How much can a father affect a child in 6 months? How much can his absence affect her in 23 ½ years? If you wrote my name on a chalkboard and had my family and friends list words they would use to describe me beneath it, I can guarantee “funny” would be a recurring adjective. Do I get that from him? My mother says that I’m a dreamer like him. She said he used to go to McDonalds, buy two cheeseburgers, eat them in the park and just daydream. He sketched my face before I was born. It doesn’t look anything like me.
I’m not sure what all the daddy issues are but I don’t think I suffer from them. The stereotype for a woman with daddy issues doesn’t seem to match my thoughts or behaviors. I’ve not had a vast array of sexual partners, but I do have an abnormally high sex drive. Of this I am aware. I believe it’s because I find comfort in sex along with pleasure. Yes, the physical act of copulation is outstanding, but it also feels good just to be that close to another human body. I derive more pleasure from a hand on my face than one on my ass. When you touch my face, it feels like you want all of me, especially the places other hands have overlooked.
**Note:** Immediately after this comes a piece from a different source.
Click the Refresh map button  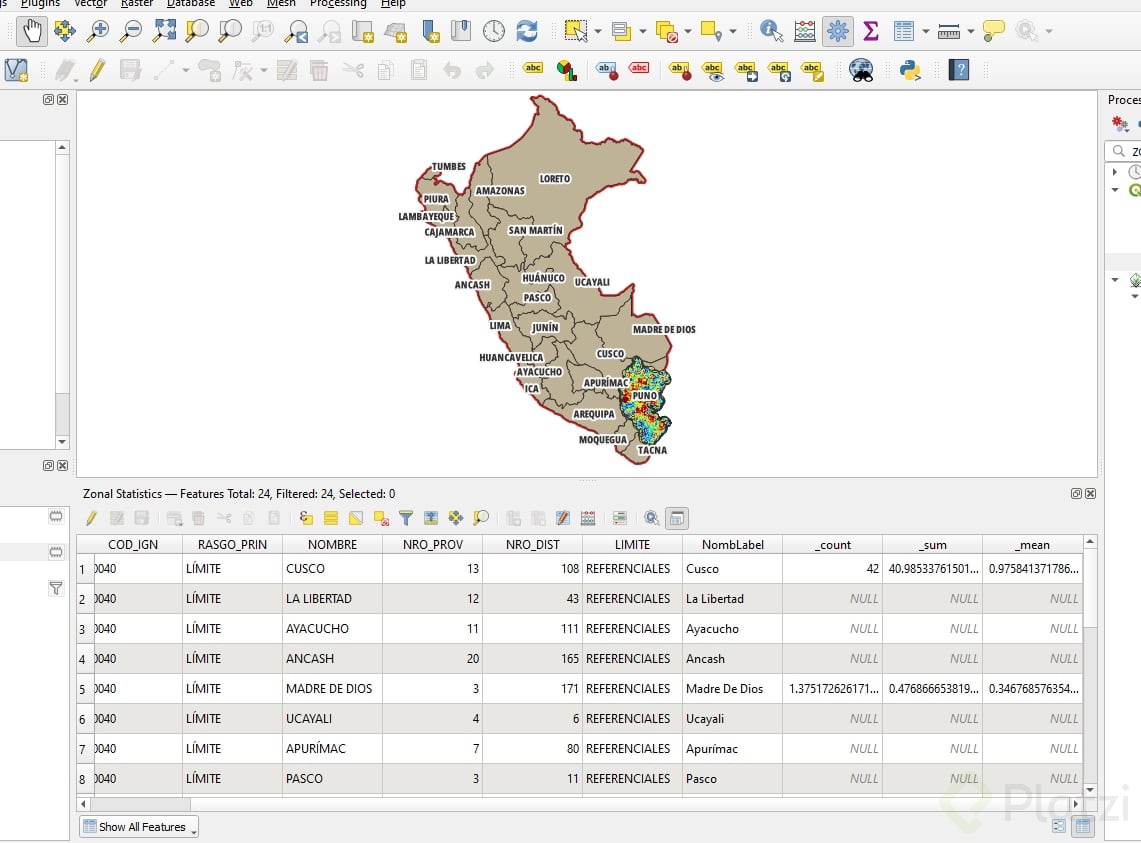coord(527,31)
I don’t sleep with men who haven’t touched my face. My mother says my father was always taking me places, so excited to show me off, he’d forget to wash my face. Does that make this a daddy issue?

I’ve visited my father in prison once that I can remember. I was twelve. I know there were other visits before this, but I don’t remember them. This one was the last. Before I knew what he’d done to end up prison. Right before Christmas, my birthday, the first real big snow of that winter, my Uncle Clarence picked me and my brother up from our home. My uncle recorded me singing “Silent Night”. He told me my father would love my singing. I decided I had a terrible singing voice. We spent the night at his house in Elkhart, and went to the prison the next morning. My father didn’t know we were coming.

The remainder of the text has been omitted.